I am trying to test 4.2 on a librem 14 laptop, but have no access to post in the testing group, so while I want to contribute, I am not really able to. I’m been using qubes for a little over a year and I am a habitual alpha/beta tester so I’d be happy to help.
My first run at 4.2 didn’t last long though, because after install the laptop just gets stuck in an infinite loop immediately following the blue qubes boot screen, so I’m back to 4.1 for now until I figure out what is going on.
The latest weekly build, Qubes-4.2.202308260643-x86_64.iso, doesn’t recognize my AX201 WiFi card. And I don’t have access to a LAN to check a wired connection. fyi
This is a personal repo, no obligation that anything works on it, that’s the whole point of “testing”.
If you want Qubes 4.2, download the torrent file from the official website.
That would be a CoC violation with intent and announcement: instaban.
Ask nicely or do something to improve the situation yourself. Entitled foul mouths are not welcome and won’t be tolerated. This is an official warning.
Would it be possible @deeplow@marmarek for the Weekly Builds Signing Key to be signed by the (Ultimately trusted) Qubes Master Signing Key? Or any other key connected to the Qubes project?
Now that Testing new releases and updates | Qubes OS is recommended on the Qubes website, this would encourage good security practices around distrusting the infrastructure. Esp. since qubes.notset.fr distributes both the .iso files and the signing .key, and doesn’t even use HTTPS
@qc0 I can confirm this. The redirection is not automatic on the first visit, but if you ask for HTTPS, you get it: https://qubes.notset.fr/
And HSTS is enabled, so your browser should upgrade to HTTPS automatically on subsequent visits. (source)

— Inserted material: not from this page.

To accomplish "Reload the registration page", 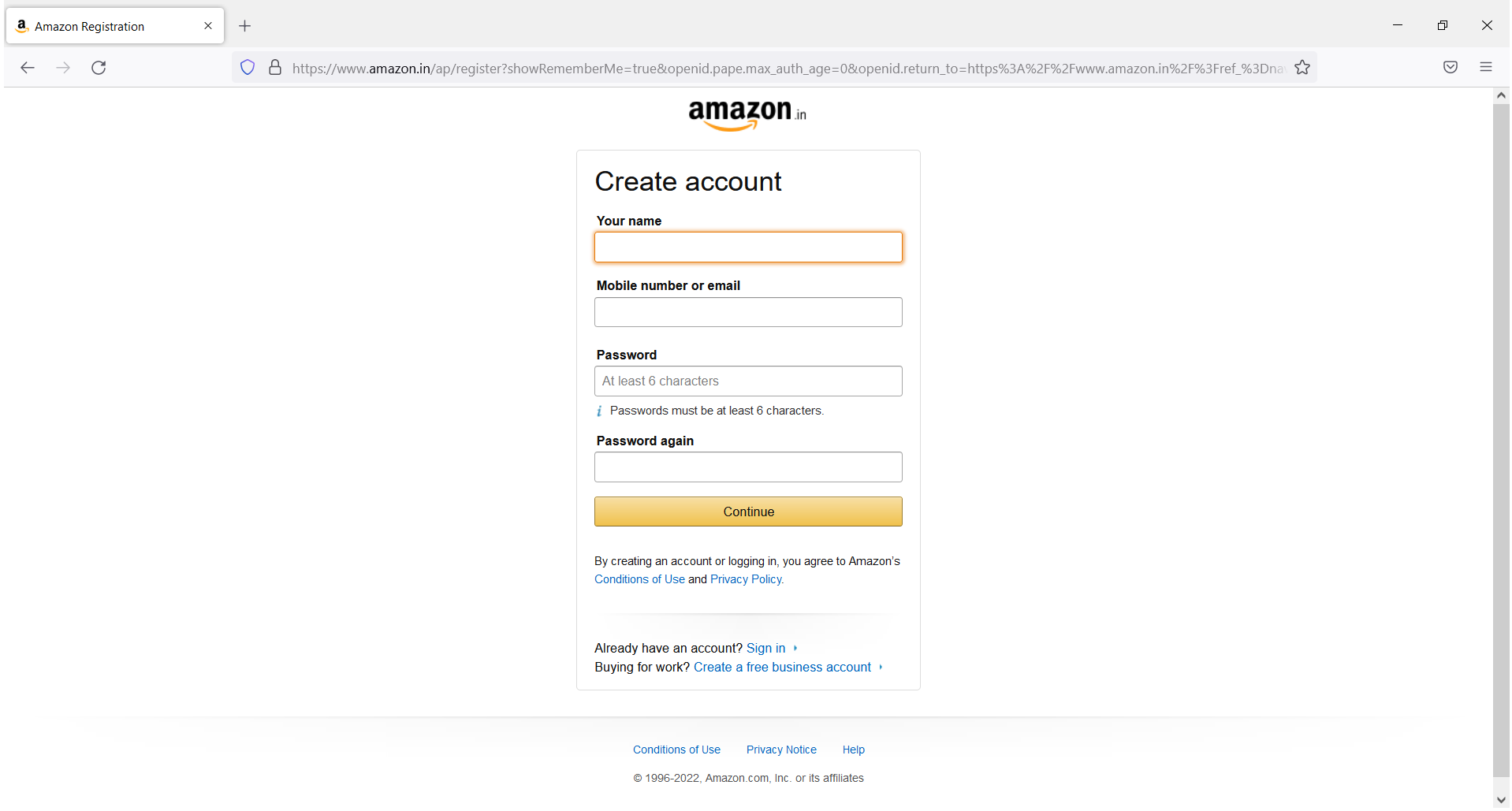I will (99, 68).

Note that I don’t think any of this makes your point moot! (Even if I suspect that the solution you propose may not be practical, but I’ll let folks who know, rather than suppose answer that.)
By the QMSK? No. They are images built outwith the build infrastructure
AFAIK. fepitre has been clear about the build infrastructure and risks.
They are , however, signed by fepitre-bot.
okay, thank you for the thoughtful replies! FYI @fepitre the current weekly build key is not signed by fepitre-bot (the previous weekly key is, however).
clarifying the risks in the top post I think would be helpful, as would making the signing key (or its fingerprint) available on github.